Big Tobacco makes its initial bid for the cannabis market
Late last month, a subsidiary of U.K.-based tobacco giant Imperial Brands (OTC:IMBBY), the company behind the Kool and Winston cigarette brands, announced that it had joined with seed investment firm Casa Verde, which is backed by rap musician Snoop Dogg, to invest in British medical marijuana research firm Oxford Cannabinoid Technologies. Casa Verde's $10 million investment is one of Oxford Cannabinoid Technologies' largest to date. Conversely, it's also one of Casa Verde's largest investments, given that Snoop Dogg's cannabis-based venture capital firm tends to offer $1 million to $3 million to seed companies in the ancillary cannabis space. Imperial Brands' stake wasn't disclosed.
OCT, as the company is also known, has also received backing from British actor Patrick Stewart. Known for his role on Star Trek: The Next Generation and the X-Men movie franchise, Stewart has long been an advocate of medical marijuana research in the U.K. and plans to serve on OCT's advisory board. OCT will be focused on developing and researching cannabinoids that can be used to treat specific ailments.
Notably, Imperial Brands announced this investment just three days after the U.S. Food and Drug Administration approved GW Pharmaceuticals' (NASDAQ:GWPH) lead drug, Epidiolex, a cannabidiol-based oral medication designed to treat two rare types of childhood-onset epilepsy known as Dravet syndrome and Lennox-Gastaut syndrome. After easily meeting its primary endpoint of a statistically significant reduction in seizure frequency relative to baseline and the placebo in multiple late-stage studies, GW Pharmaceuticals had a relatively easy path to make history by bringing the first cannabis-derived drug to pharmacy shelves.
Since cannabinoids have, in some instances, demonstrated medical benefits in select ailments, the belief is that other cannabinoid-based drug developers, like OCT, may have similar luck.
It's a start (albeit a slow one)
Admittedly, Imperial Brands' investment in OCT, which wasn't even disclosed, is likely a long ways away from paying off. As a developing cannabinoid research company, it's probably going to take it years before any compounds hit the clinical stage.
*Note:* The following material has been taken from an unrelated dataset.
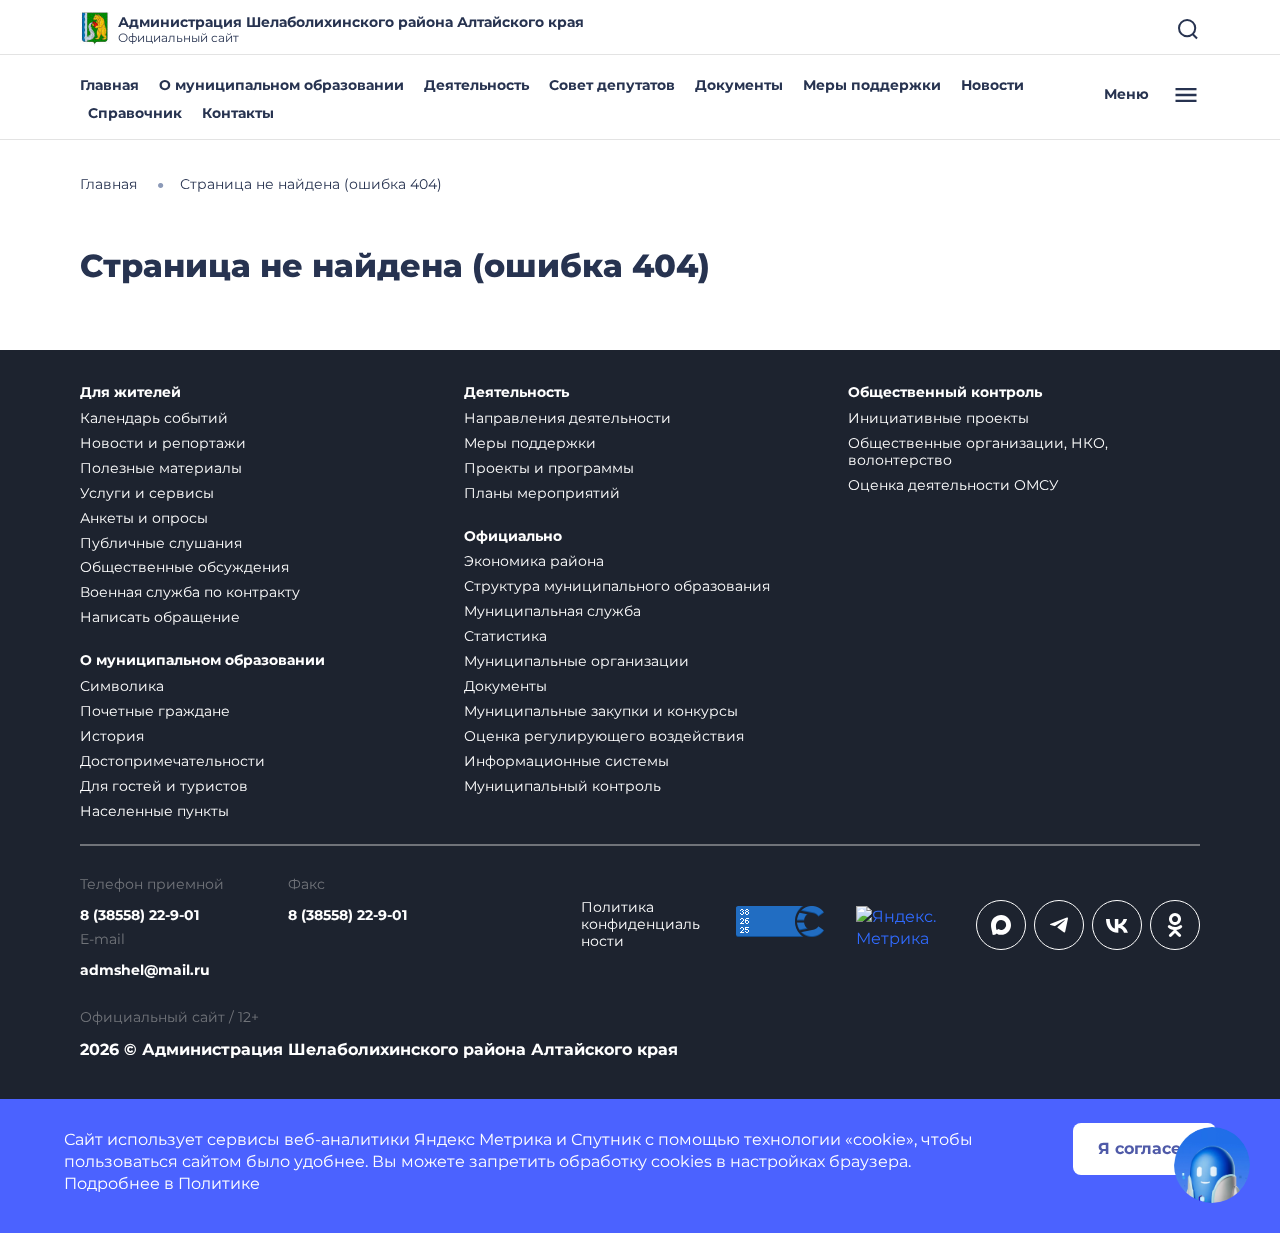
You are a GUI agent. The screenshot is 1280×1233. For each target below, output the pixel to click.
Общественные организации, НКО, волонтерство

Then, assuming success in the clinical stage, it would take even more time for it to bring a drug to market.
However, this marks what could be the beginning of Big Tobacco's entrance into the marijuana industry. Cigarette sales for many of the industry's giants have been down, and tobacco alternatives simply haven't provided enough of an impact to offset that cigarette volume decline. During the first quarter, Altria reported that total cigarette volume fell 4.2%, with both its premium and discount volumes pushing lower.
Meanwhile, British American Tobacco noted during its first-half report in June that it anticipates global cigarette volume will be down 3.5% this year. With the Canadian cannabis industry looking to add $5 billion in sales once the industry is fully ramped up, Big Tobacco may have little choice but to seek partnerships and investment opportunities to stay relevant in the eyes of investors.
Plus, the pathway to investment and partnerships has been laid by the spirits industry. In October 2017, Corona beer maker Constellation Brands (NYSE:STZ) invested around $190 million for a 9.9% equity stake in Canopy Growth Corp. This investment, along with a recent $152 million stake in Canopy Growth's $455 million convertible debt offering, not only gives Constellation Brands an opportunity to make money through its investment stake, but it also gives it the potential to develop infused beverages or other products side-by-side with a cannabis industry giant.
The stage has been set. The real question is: Which tobacco company is next?